Stored data entries:
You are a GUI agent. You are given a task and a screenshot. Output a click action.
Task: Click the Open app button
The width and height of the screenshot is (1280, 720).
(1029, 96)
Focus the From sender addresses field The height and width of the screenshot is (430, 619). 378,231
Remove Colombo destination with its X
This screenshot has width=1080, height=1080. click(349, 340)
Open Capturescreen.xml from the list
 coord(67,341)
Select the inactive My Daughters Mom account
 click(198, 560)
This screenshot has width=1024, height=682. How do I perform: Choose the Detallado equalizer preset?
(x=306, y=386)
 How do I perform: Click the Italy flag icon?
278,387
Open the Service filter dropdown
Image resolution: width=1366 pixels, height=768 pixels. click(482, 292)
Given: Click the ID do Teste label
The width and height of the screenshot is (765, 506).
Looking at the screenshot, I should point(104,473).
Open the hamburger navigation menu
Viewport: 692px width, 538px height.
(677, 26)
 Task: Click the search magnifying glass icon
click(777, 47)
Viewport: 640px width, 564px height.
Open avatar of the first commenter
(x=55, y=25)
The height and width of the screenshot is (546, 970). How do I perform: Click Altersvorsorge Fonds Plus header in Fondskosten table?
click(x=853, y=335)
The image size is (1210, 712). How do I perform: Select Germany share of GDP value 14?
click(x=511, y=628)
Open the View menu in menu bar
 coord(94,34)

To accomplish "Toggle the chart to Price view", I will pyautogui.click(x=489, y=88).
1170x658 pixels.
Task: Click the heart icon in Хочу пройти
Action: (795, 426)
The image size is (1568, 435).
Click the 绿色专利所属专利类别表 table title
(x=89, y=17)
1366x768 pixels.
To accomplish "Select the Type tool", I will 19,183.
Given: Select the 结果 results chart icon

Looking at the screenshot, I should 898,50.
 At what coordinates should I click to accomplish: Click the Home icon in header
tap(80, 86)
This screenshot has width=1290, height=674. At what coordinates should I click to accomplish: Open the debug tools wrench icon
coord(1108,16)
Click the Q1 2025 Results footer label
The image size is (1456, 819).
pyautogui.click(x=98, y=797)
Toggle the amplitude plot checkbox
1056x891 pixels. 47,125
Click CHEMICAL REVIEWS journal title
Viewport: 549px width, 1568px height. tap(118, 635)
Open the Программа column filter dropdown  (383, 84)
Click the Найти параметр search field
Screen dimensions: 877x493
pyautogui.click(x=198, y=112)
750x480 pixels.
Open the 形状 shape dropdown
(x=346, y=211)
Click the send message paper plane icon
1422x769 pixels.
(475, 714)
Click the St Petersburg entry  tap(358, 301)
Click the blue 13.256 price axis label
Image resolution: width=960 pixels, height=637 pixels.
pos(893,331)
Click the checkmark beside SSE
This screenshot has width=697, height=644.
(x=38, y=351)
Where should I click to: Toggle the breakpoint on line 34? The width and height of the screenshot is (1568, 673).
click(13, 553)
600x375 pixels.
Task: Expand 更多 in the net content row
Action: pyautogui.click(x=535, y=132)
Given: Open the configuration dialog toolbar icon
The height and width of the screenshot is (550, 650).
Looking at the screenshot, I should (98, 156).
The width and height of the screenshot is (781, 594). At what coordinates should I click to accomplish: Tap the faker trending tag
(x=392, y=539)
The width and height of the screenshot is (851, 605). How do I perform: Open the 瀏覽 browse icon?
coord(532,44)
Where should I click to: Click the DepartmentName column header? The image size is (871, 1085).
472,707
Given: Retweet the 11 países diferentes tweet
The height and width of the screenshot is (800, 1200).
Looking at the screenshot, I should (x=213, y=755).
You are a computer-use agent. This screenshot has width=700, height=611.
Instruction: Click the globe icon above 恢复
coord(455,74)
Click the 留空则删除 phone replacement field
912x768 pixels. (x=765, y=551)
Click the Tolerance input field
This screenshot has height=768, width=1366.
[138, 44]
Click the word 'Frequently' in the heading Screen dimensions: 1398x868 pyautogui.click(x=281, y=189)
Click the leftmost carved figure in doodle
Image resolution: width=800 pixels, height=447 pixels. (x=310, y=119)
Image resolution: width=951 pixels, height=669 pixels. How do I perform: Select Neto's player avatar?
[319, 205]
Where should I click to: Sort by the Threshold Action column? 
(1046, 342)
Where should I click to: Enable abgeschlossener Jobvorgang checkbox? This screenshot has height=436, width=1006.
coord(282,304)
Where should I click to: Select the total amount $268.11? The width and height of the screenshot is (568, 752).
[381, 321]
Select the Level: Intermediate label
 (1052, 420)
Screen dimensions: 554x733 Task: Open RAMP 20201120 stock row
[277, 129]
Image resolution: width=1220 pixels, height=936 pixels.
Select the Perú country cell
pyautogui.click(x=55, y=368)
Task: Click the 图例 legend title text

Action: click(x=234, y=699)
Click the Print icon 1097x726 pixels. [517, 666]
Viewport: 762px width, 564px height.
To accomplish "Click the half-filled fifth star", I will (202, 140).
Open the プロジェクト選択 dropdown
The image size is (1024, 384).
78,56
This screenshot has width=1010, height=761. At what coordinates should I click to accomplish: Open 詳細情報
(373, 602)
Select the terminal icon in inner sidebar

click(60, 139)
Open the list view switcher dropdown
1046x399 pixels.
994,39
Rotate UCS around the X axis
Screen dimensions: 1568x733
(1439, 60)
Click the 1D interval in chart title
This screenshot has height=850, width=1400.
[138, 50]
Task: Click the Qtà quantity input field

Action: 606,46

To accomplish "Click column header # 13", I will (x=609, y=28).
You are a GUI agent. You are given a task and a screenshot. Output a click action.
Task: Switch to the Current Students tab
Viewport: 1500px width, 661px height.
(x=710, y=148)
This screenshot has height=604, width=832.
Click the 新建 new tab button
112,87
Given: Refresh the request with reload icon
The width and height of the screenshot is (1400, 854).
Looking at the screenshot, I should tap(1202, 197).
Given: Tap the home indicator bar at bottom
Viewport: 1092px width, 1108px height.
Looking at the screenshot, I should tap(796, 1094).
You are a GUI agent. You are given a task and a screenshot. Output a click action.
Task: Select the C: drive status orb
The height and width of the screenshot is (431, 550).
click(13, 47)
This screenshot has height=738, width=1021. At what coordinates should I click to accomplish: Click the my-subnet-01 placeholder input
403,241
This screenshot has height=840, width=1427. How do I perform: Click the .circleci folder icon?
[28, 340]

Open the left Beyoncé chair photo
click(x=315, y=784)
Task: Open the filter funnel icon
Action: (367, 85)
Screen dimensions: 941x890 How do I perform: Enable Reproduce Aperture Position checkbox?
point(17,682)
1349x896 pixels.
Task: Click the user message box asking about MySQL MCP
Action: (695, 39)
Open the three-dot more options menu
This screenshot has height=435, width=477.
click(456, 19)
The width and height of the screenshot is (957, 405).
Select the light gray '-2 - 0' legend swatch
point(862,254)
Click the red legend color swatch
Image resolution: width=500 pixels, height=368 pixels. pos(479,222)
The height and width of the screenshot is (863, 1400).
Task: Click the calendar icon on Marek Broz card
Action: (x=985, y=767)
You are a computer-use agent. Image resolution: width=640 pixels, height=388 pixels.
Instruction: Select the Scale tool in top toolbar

What you are asked to do: Copy all the data. Match it exactly.

Your solution:
You are a GUI agent. You are given a task and a screenshot. Output a click action.
Task: Click the Open app button
The width and height of the screenshot is (1280, 720).
(1029, 96)
Focus the From sender addresses field The height and width of the screenshot is (430, 619). 378,231
Remove Colombo destination with its X
This screenshot has width=1080, height=1080. click(349, 340)
Open Capturescreen.xml from the list
 coord(67,341)
Select the inactive My Daughters Mom account
 click(198, 560)
This screenshot has width=1024, height=682. How do I perform: Choose the Detallado equalizer preset?
(x=306, y=386)
 How do I perform: Click the Italy flag icon?
278,387
Open the Service filter dropdown
Image resolution: width=1366 pixels, height=768 pixels. click(482, 292)
Given: Click the ID do Teste label
The width and height of the screenshot is (765, 506).
Looking at the screenshot, I should point(104,473).
Open the hamburger navigation menu
Viewport: 692px width, 538px height.
(677, 26)
 Task: Click the search magnifying glass icon
click(777, 47)
Viewport: 640px width, 564px height.
Open avatar of the first commenter
(x=55, y=25)
The height and width of the screenshot is (546, 970). How do I perform: Click Altersvorsorge Fonds Plus header in Fondskosten table?
click(x=853, y=335)
The image size is (1210, 712). How do I perform: Select Germany share of GDP value 14?
click(x=511, y=628)
Open the View menu in menu bar
 coord(94,34)

To accomplish "Toggle the chart to Price view", I will pyautogui.click(x=489, y=88).
1170x658 pixels.
Task: Click the heart icon in Хочу пройти
Action: (795, 426)
The image size is (1568, 435).
Click the 绿色专利所属专利类别表 table title
(x=89, y=17)
1366x768 pixels.
To accomplish "Select the Type tool", I will 19,183.
Given: Select the 结果 results chart icon

Looking at the screenshot, I should 898,50.
 At what coordinates should I click to accomplish: Click the Home icon in header
tap(80, 86)
This screenshot has width=1290, height=674. At what coordinates should I click to accomplish: Open the debug tools wrench icon
coord(1108,16)
Click the Q1 2025 Results footer label
The image size is (1456, 819).
pyautogui.click(x=98, y=797)
Toggle the amplitude plot checkbox
1056x891 pixels. 47,125
Click CHEMICAL REVIEWS journal title
Viewport: 549px width, 1568px height. tap(118, 635)
Open the Программа column filter dropdown  (383, 84)
Click the Найти параметр search field
Screen dimensions: 877x493
pyautogui.click(x=198, y=112)
750x480 pixels.
Open the 形状 shape dropdown
(x=346, y=211)
Click the send message paper plane icon
1422x769 pixels.
(475, 714)
Click the St Petersburg entry  tap(358, 301)
Click the blue 13.256 price axis label
Image resolution: width=960 pixels, height=637 pixels.
pos(893,331)
Click the checkmark beside SSE
This screenshot has width=697, height=644.
(x=38, y=351)
Where should I click to: Toggle the breakpoint on line 34? The width and height of the screenshot is (1568, 673).
click(13, 553)
600x375 pixels.
Task: Expand 更多 in the net content row
Action: pyautogui.click(x=535, y=132)
Given: Open the configuration dialog toolbar icon
The height and width of the screenshot is (550, 650).
Looking at the screenshot, I should (98, 156).
The width and height of the screenshot is (781, 594). At what coordinates should I click to accomplish: Tap the faker trending tag
(x=392, y=539)
The width and height of the screenshot is (851, 605). How do I perform: Open the 瀏覽 browse icon?
coord(532,44)
Where should I click to: Click the DepartmentName column header? The image size is (871, 1085).
472,707
Given: Retweet the 11 países diferentes tweet
The height and width of the screenshot is (800, 1200).
Looking at the screenshot, I should (x=213, y=755).
You are a computer-use agent. This screenshot has width=700, height=611.
Instruction: Click the globe icon above 恢复
coord(455,74)
Click the 留空则删除 phone replacement field
912x768 pixels. (x=765, y=551)
Click the Tolerance input field
This screenshot has height=768, width=1366.
[138, 44]
Click the word 'Frequently' in the heading Screen dimensions: 1398x868 pyautogui.click(x=281, y=189)
Click the leftmost carved figure in doodle
Image resolution: width=800 pixels, height=447 pixels. (x=310, y=119)
Image resolution: width=951 pixels, height=669 pixels. How do I perform: Select Neto's player avatar?
[319, 205]
Where should I click to: Sort by the Threshold Action column? 
(1046, 342)
Where should I click to: Enable abgeschlossener Jobvorgang checkbox? This screenshot has height=436, width=1006.
coord(282,304)
Where should I click to: Select the total amount $268.11? The width and height of the screenshot is (568, 752).
[381, 321]
Select the Level: Intermediate label
 (1052, 420)
Screen dimensions: 554x733 Task: Open RAMP 20201120 stock row
[277, 129]
Image resolution: width=1220 pixels, height=936 pixels.
Select the Perú country cell
pyautogui.click(x=55, y=368)
Task: Click the 图例 legend title text

Action: click(x=234, y=699)
Click the Print icon 1097x726 pixels. [517, 666]
Viewport: 762px width, 564px height.
To accomplish "Click the half-filled fifth star", I will (202, 140).
Open the プロジェクト選択 dropdown
The image size is (1024, 384).
78,56
This screenshot has width=1010, height=761. At what coordinates should I click to accomplish: Open 詳細情報
(373, 602)
Select the terminal icon in inner sidebar

click(60, 139)
Open the list view switcher dropdown
1046x399 pixels.
994,39
Rotate UCS around the X axis
Screen dimensions: 1568x733
(1439, 60)
Click the 1D interval in chart title
This screenshot has height=850, width=1400.
[138, 50]
Task: Click the Qtà quantity input field

Action: 606,46

To accomplish "Click column header # 13", I will (x=609, y=28).
You are a GUI agent. You are given a task and a screenshot. Output a click action.
Task: Switch to the Current Students tab
Viewport: 1500px width, 661px height.
(x=710, y=148)
This screenshot has height=604, width=832.
Click the 新建 new tab button
112,87
Given: Refresh the request with reload icon
The width and height of the screenshot is (1400, 854).
Looking at the screenshot, I should tap(1202, 197).
Given: Tap the home indicator bar at bottom
Viewport: 1092px width, 1108px height.
Looking at the screenshot, I should tap(796, 1094).
You are a GUI agent. You are given a task and a screenshot. Output a click action.
Task: Select the C: drive status orb
The height and width of the screenshot is (431, 550).
click(13, 47)
This screenshot has height=738, width=1021. At what coordinates should I click to accomplish: Click the my-subnet-01 placeholder input
403,241
This screenshot has height=840, width=1427. How do I perform: Click the .circleci folder icon?
[28, 340]

Open the left Beyoncé chair photo
click(x=315, y=784)
Task: Open the filter funnel icon
Action: (367, 85)
Screen dimensions: 941x890 How do I perform: Enable Reproduce Aperture Position checkbox?
point(17,682)
1349x896 pixels.
Task: Click the user message box asking about MySQL MCP
Action: (695, 39)
Open the three-dot more options menu
This screenshot has height=435, width=477.
click(456, 19)
The width and height of the screenshot is (957, 405).
Select the light gray '-2 - 0' legend swatch
point(862,254)
Click the red legend color swatch
Image resolution: width=500 pixels, height=368 pixels. pos(479,222)
The height and width of the screenshot is (863, 1400).
Task: Click the calendar icon on Marek Broz card
Action: (x=985, y=767)
You are a computer-use agent. Image resolution: width=640 pixels, height=388 pixels.
Instruction: Select the Scale tool in top toolbar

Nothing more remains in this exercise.